In 2011, the Reuters newswire and the World Health Organization (WHO) reported something that most addiction medicine physicians already suspected: Alcohol causes at least 4% of preventable deaths worldwide, now topping AIDS, tuberculosis, and violence.
The WHO report and The Global Status Report on Alcohol and Health indicated that alcohol abuse is particularly on the rise in Africa, India, and parts of Asia, causing more incidents of drunk driving, alcohol-related disease, child abuse and neglect, job absenteeism and assaults. The reason? People in these areas are getting wealthier, and they can now afford to purchase alcohol. Binge drinking has also risen dramatically in Russia, the Ukraine, South Africa, Mexico and Kazakhstan; men have weekly heavy drinking episodes four times more often than women, and engage in “hazardous activities” more often when they’re drunk. The WHO also validated in its report that alcohol is directly linked to more than 60 types of diseases like:
- Cancer (breast, brain, colorectal, larynx, liver)
- Cirrhosis of the liver
Even though many Muslim countries restrict drinking – especially underage drinking – the influence of alcohol on health and riminal behavior is rising in these countries as well. “Not enough countries use effective policies to prevent death, disease and injury attributable to alcohol consumption,” said the WHO report. An interesting point to note about the report, though, is it discusses the political aspects of alcohol consumption, such as raising taxes on alcohol, rather than discussing education and awareness campaigns for the treatment of alcohol dependence and abuse.

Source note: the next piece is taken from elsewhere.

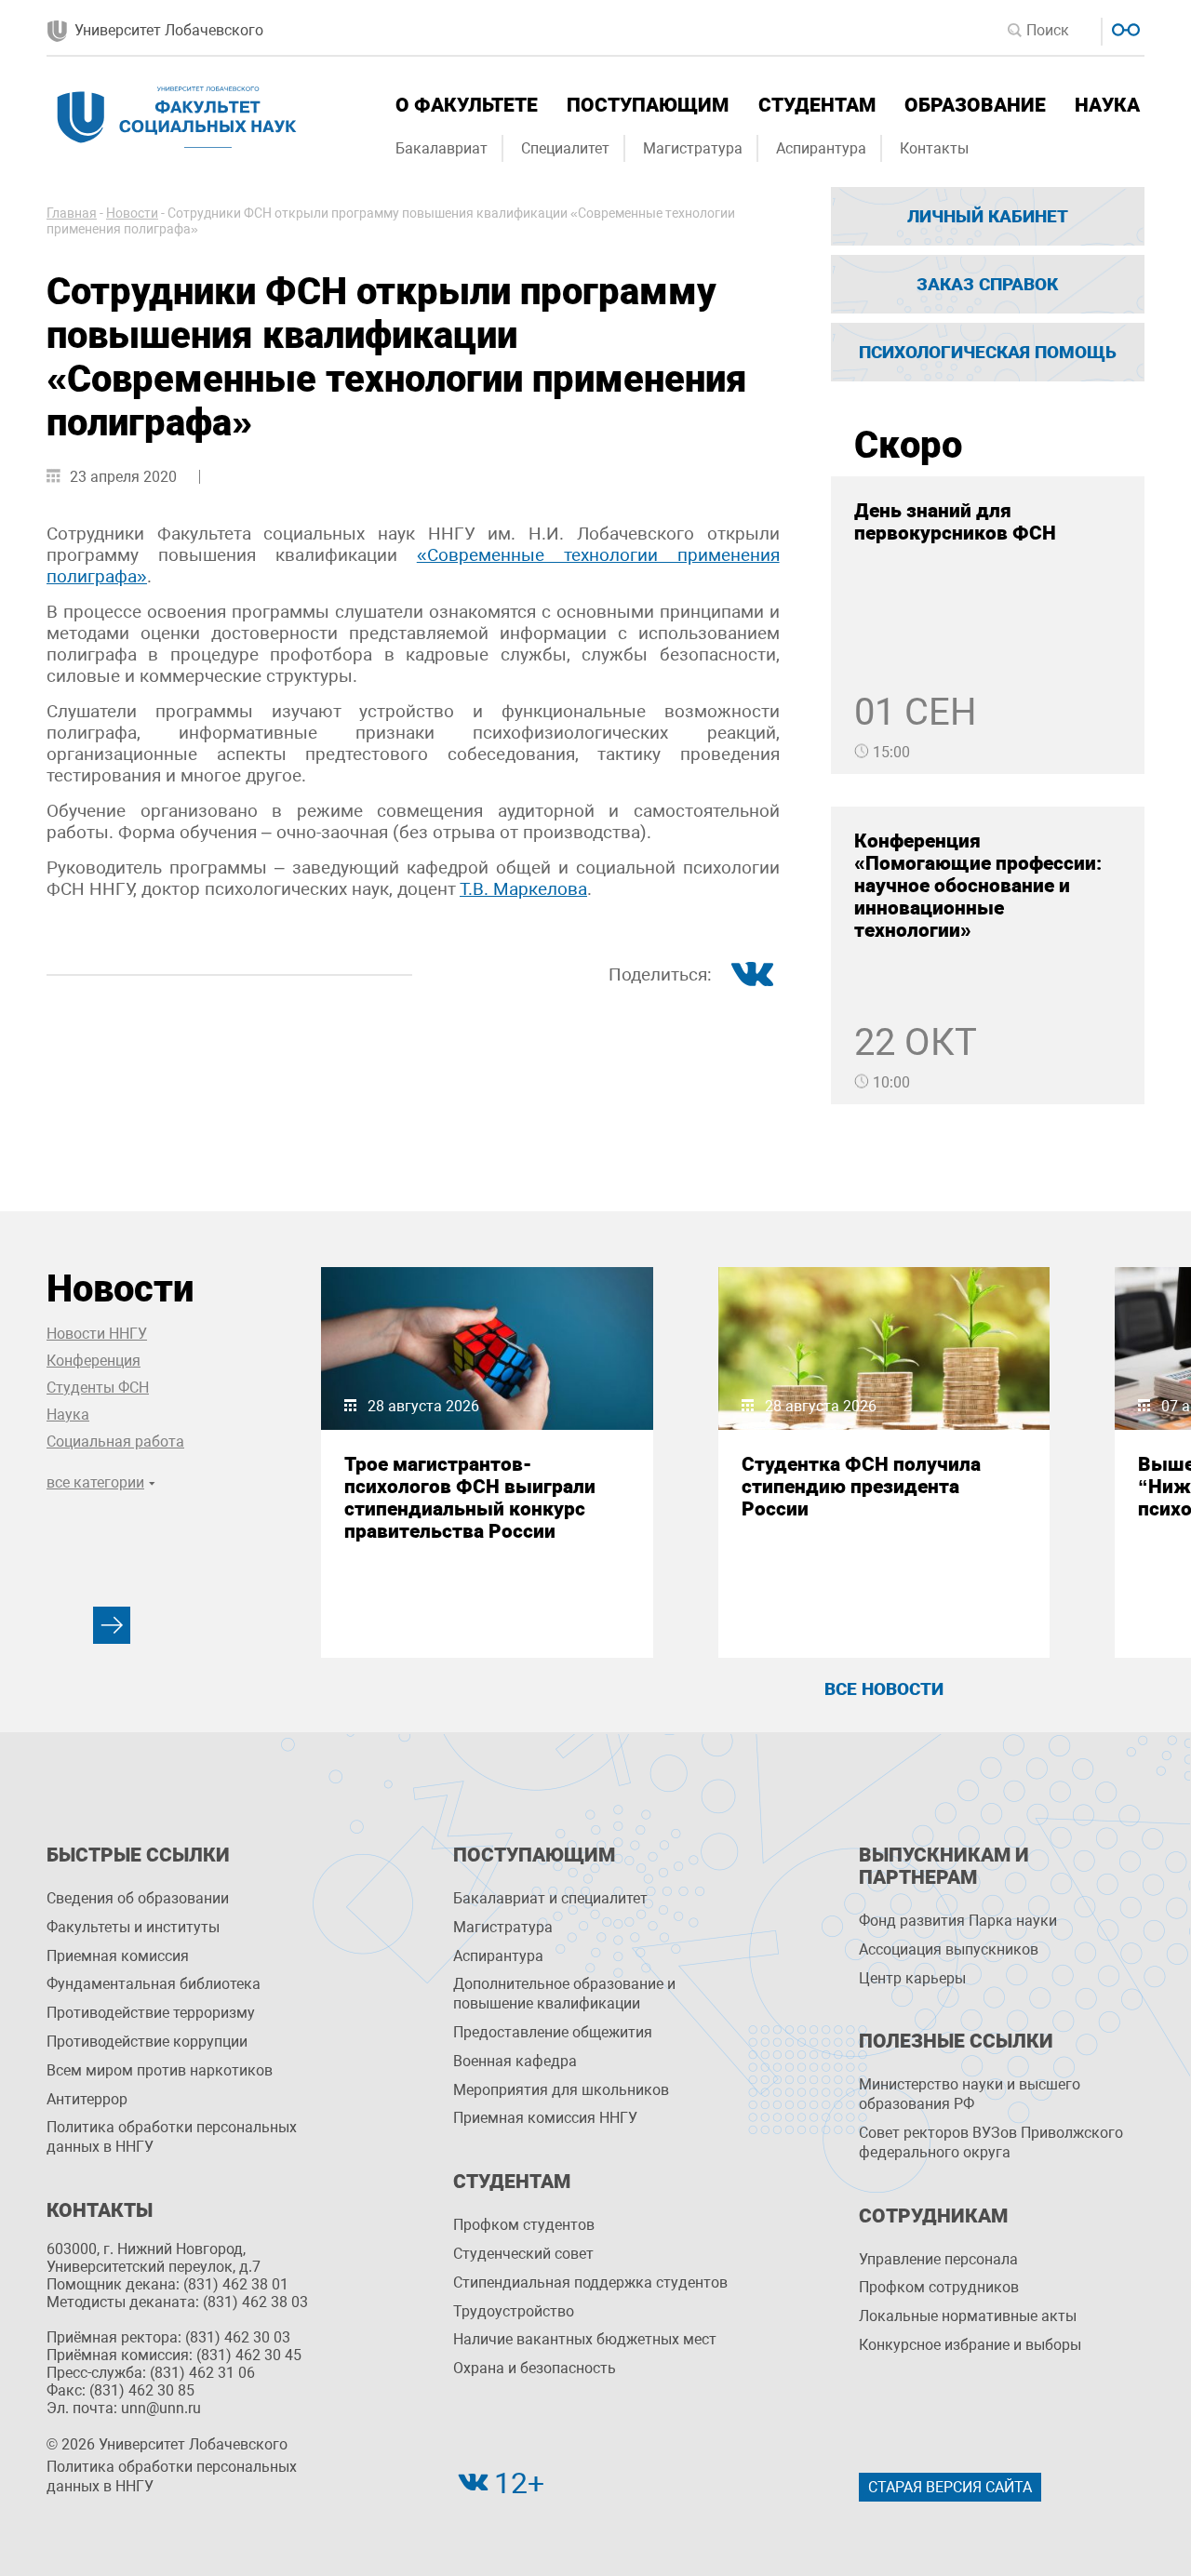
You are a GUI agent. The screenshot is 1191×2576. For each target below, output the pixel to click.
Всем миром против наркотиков (160, 2070)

Taxation: A Feasible Action?
How many rich folks would stop drinking if alcohol taxes were higher? It didn’t work with cigarettes in every part of the world, so why would it work with alcohol? America’s own Leona Helmsley even said, “Only the little people pay taxes.” The number of homeless addicts on the streets of New York City pretty much closes the book on the idea that if you want or need your drug, you will do whatever it takes to get it.
American addicts and addiction counselors know that raising taxes on alcohol and restricting marketing techniques to minors likely won’t solve the alcohol over-consumption problem. That said, the addiction recovery programs in the U.S. are second-to-none, which explains why so many non-U.S. citizens either pattern their own programs after ours, or come to America for treatment.
The 2011 report is the WHO’s first since 2004. About 2.5 million people die worldwide each year from alcohol-related causes, and the report says that it’s the leading cause of death for males ages 15 to 59. No matter how you look at the numbers, alcohol has clearly become the number one killer in the world.